One of the guidelines which can be gathered from the decisions discussed above is to check up whether the party has already laid factual foundation in his pleadings for such contentions, then the courts should not lightly dismiss the prayer, for amendments, especially when the amendment is to introduce something which is only of a formal character. 9. In paragraph five of the plaint, the plaintiff has made an attack on Ext. B1 from two sides. One by picturing it as a sham document and the other by describing it as vitiated by circumstances such as exertion of undue influence and lack of consideration. Though the plaintiff did not formally pray for a relief to have Ext.
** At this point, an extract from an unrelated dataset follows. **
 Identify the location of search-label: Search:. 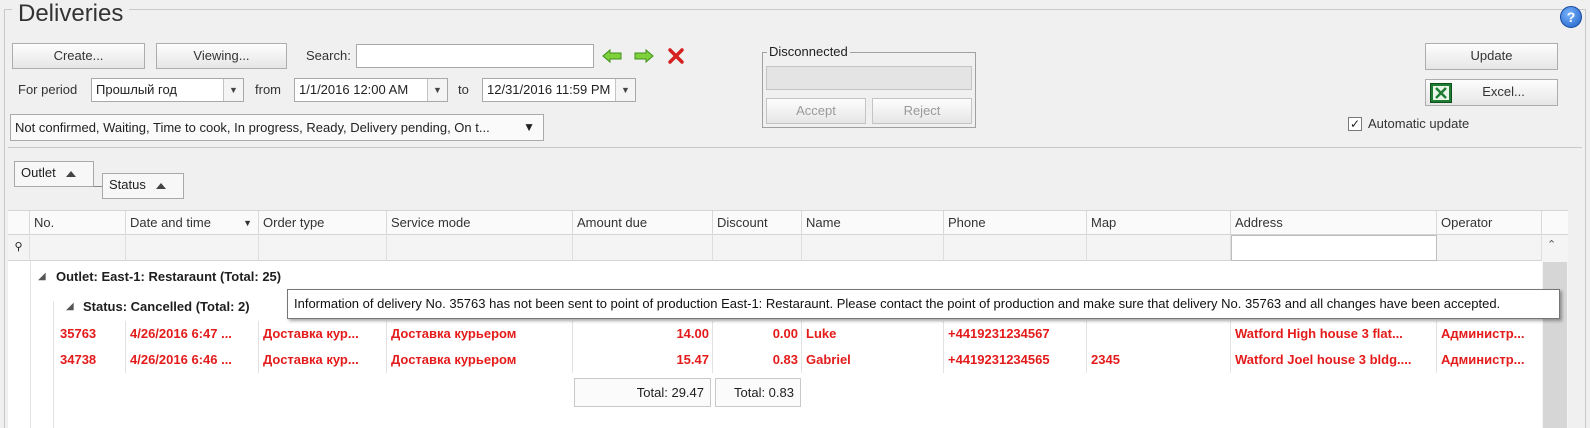
(328, 56).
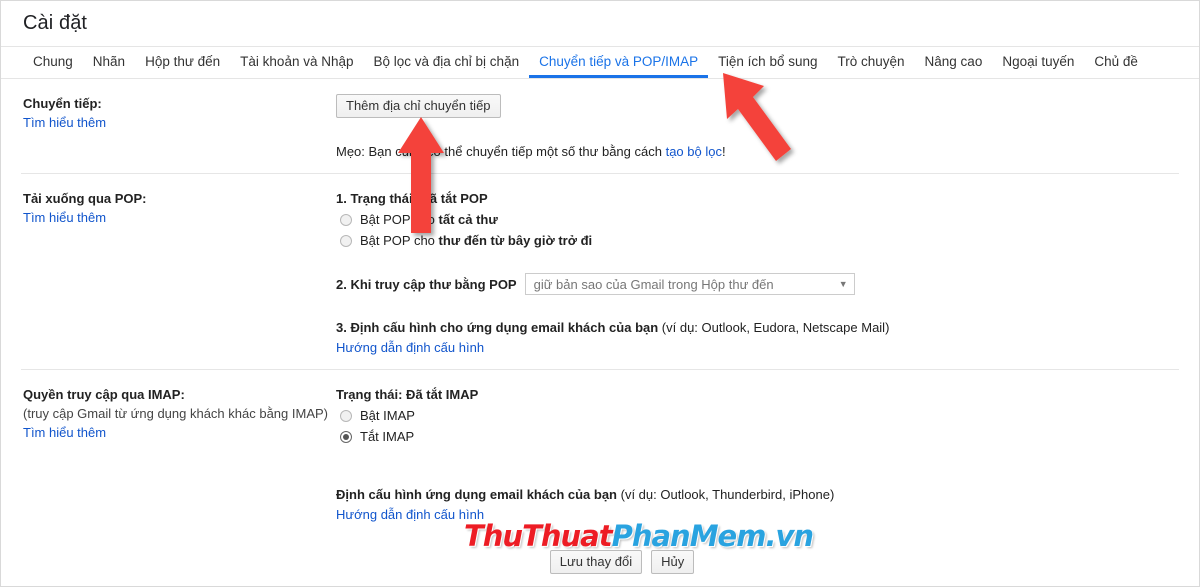 The height and width of the screenshot is (588, 1200). I want to click on tab-4: Bộ lọc và địa chỉ bị chặn, so click(447, 62).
B1 set aside, the averments would indicate that the plaintiff really had a case even in the original plaint that the transaction concerned was vitiated by circumstances rendering it void. 10. Though I agree with the conclusion of the lower appellate court allowing the amendment, I am of the view that the plaintiff must be directed to pay costs to this appellant for the delay in asking for the amendment, even after he was alerted by the third defendant by mentioning that fact in the written statement. Plaintiff could have sought for the amendment at the trial stage itself. The remand became necessary only due to the delay in seeking the amendment at this belated stage. I, therefore modify the lower appellate court's order and direct the plaintiff to pay costs of Rs. 250/- to the appellant's counsel, within three weeks from today, to entitle him to carry out the amendment prayed for. Appeal is disposed of in the above terms.